I went to his house, and I was surprised as I entered his doors and looked about his sitting-room and parlors, furnished in the most approved modern style, in the richest manner; but I was more surprised when I saw one hundred guests come into the home of this venerable man, to celebrate the seventy-second anniversary of his birth, all beautifully attired; and when he told me, indirectly, how much money he had made, since the war, and what he was worth on the night of this celebration, I was more surprised than ever.

I am surprised at the matchless progress the colored people of this country have made since their emancipation.

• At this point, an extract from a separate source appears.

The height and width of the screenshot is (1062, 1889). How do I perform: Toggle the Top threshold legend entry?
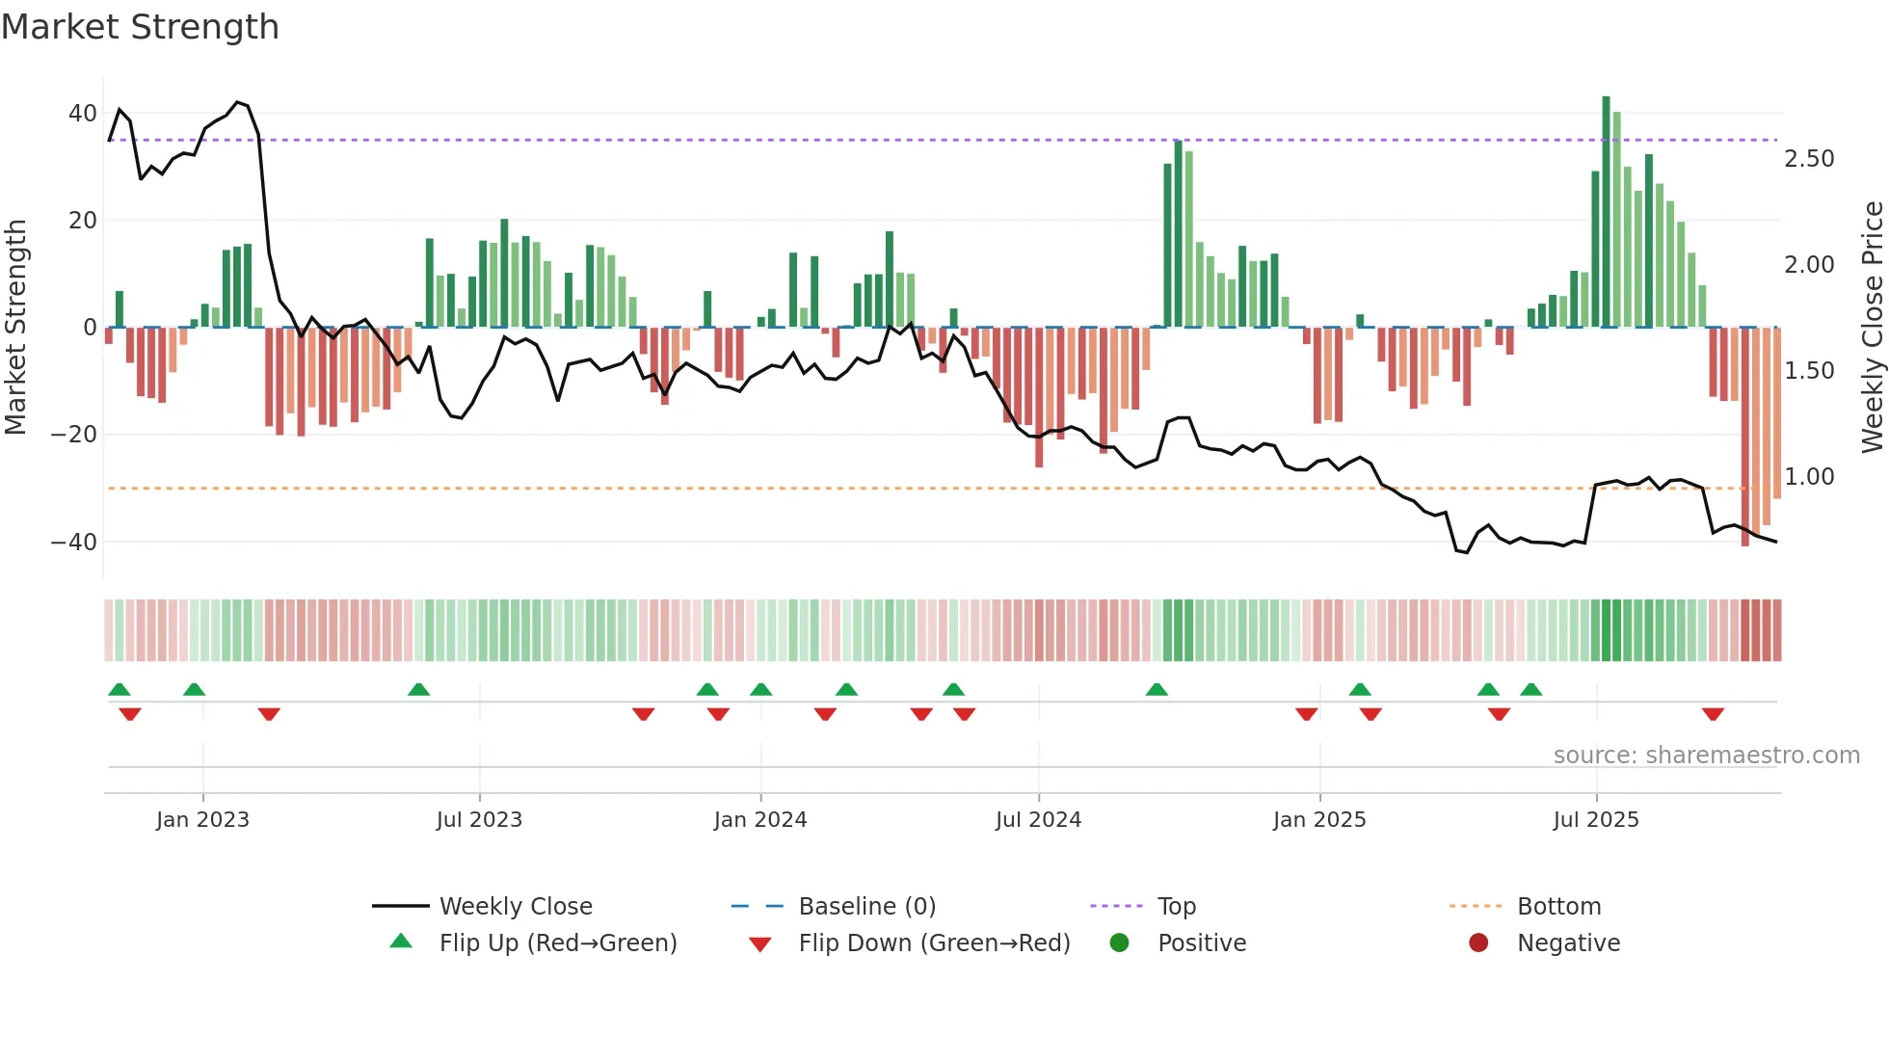point(1176,906)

I have traveled in the West Indies; I have seen the emancipated English, Spanish and French Negro; but I have seen no emancipated Negro anywhere who has made the progress at all comparable with the colored people of the United States of America.
I desire it to be distinctly understood, that I am not at all anxious about the mental and material development of the colored people of the United States.

They are naturally shrewd, calculating and agreeable, possessing in a peculiar degree the art of pleasing; and these qualities will give them creditable positions in the business interests of the country in a few years.

But they must have time to collect their wits, to sharpen their intelligence, to train their moral sense and the feeling of social responsibility, to fully comprehend all that the change from chattel slavery to absolute freedom implies.